Stored records
____________________

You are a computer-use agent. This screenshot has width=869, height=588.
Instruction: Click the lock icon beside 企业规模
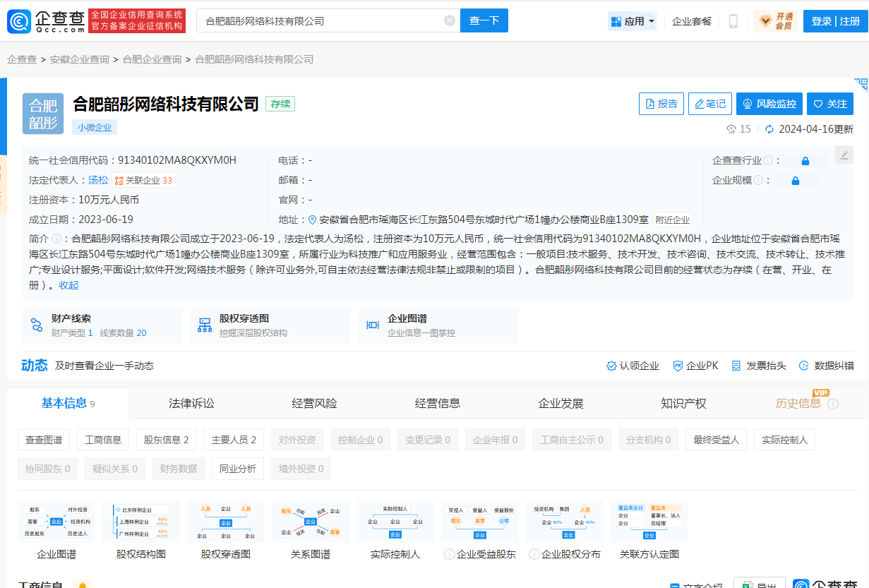[795, 180]
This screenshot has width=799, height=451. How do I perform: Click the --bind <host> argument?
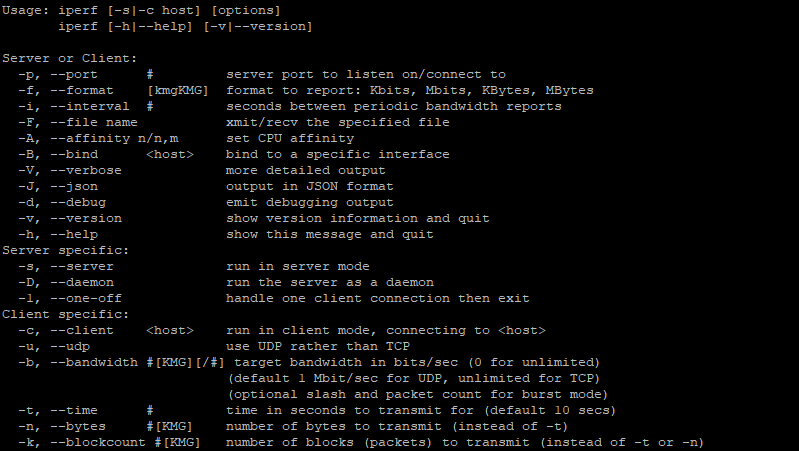[x=170, y=154]
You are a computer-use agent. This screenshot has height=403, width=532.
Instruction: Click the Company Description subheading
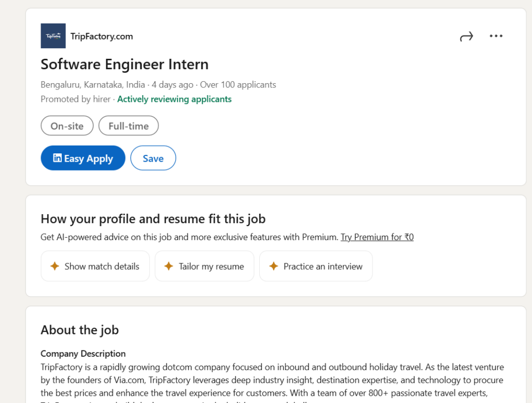(x=83, y=354)
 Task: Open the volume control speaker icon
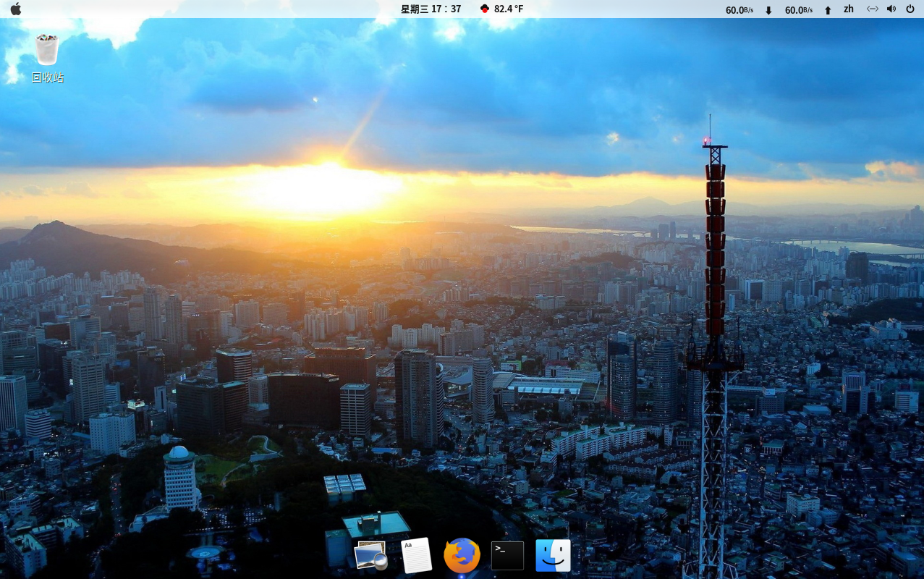891,9
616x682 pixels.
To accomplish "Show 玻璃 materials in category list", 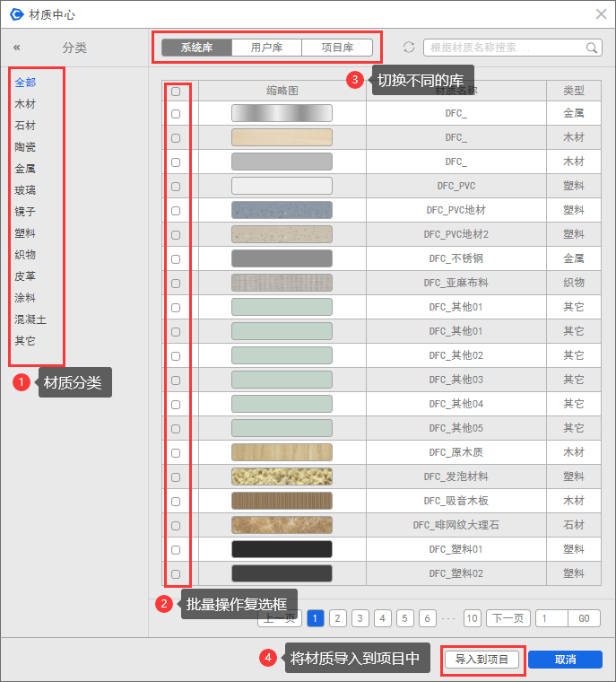I will (25, 190).
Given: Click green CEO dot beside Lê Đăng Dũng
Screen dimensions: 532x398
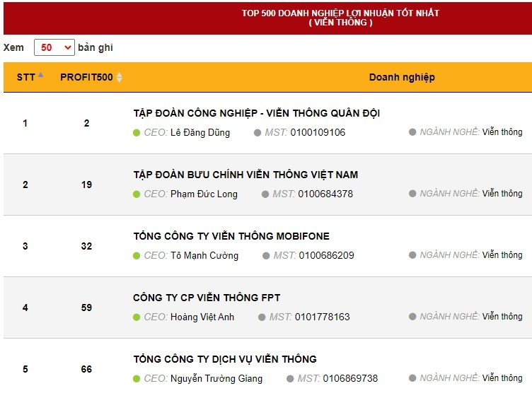Looking at the screenshot, I should pyautogui.click(x=137, y=132).
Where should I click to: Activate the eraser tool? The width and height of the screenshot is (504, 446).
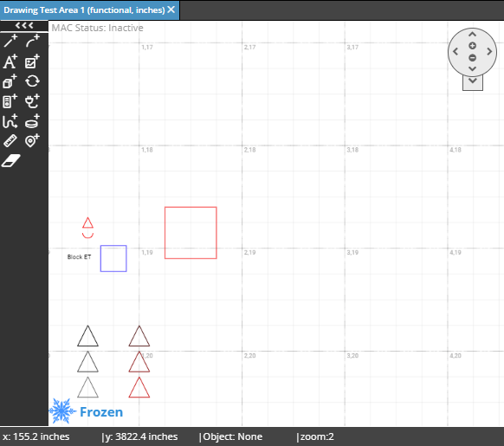pos(11,161)
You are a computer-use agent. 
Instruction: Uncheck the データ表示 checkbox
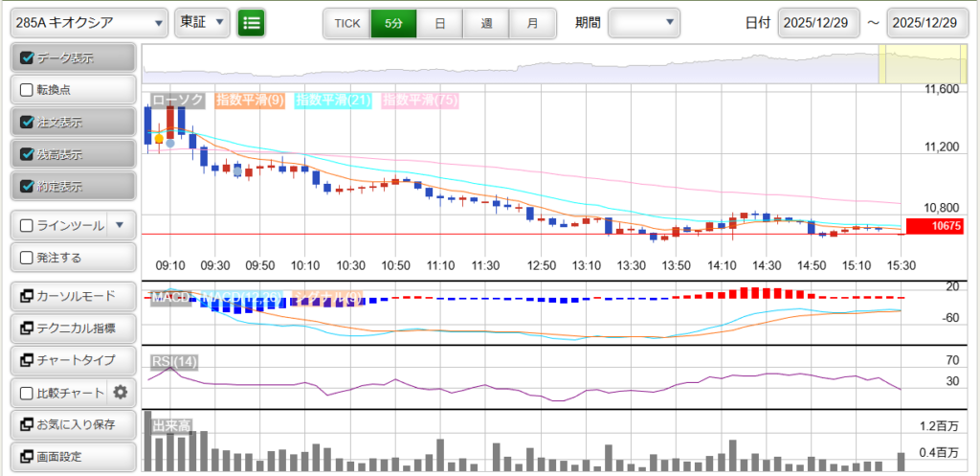(27, 57)
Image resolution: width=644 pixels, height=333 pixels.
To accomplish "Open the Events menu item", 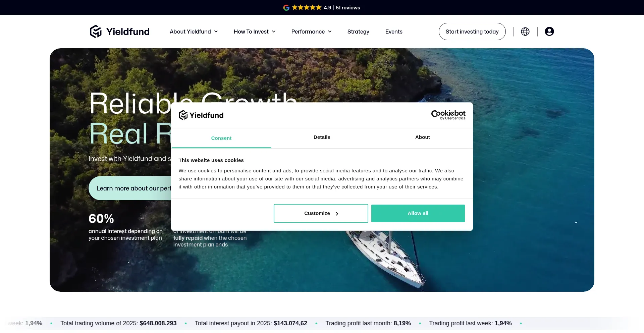I will click(x=394, y=32).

____________________

Exercise: Without any picture, return exactly the lines of the records above from the first through the line that contains "616x682 pixels.".

Written solution:
You are a computer-use agent. This screenshot has width=869, height=588.
Instruction: Click the lock icon beside 企业规模
[795, 180]
This screenshot has width=799, height=451. How do I perform: Click the --bind <host> argument?
[x=170, y=154]
You are a computer-use agent. This screenshot has height=403, width=532.
Instruction: Click the Company Description subheading
(x=83, y=354)
 Task: Open the volume control speaker icon
891,9
616x682 pixels.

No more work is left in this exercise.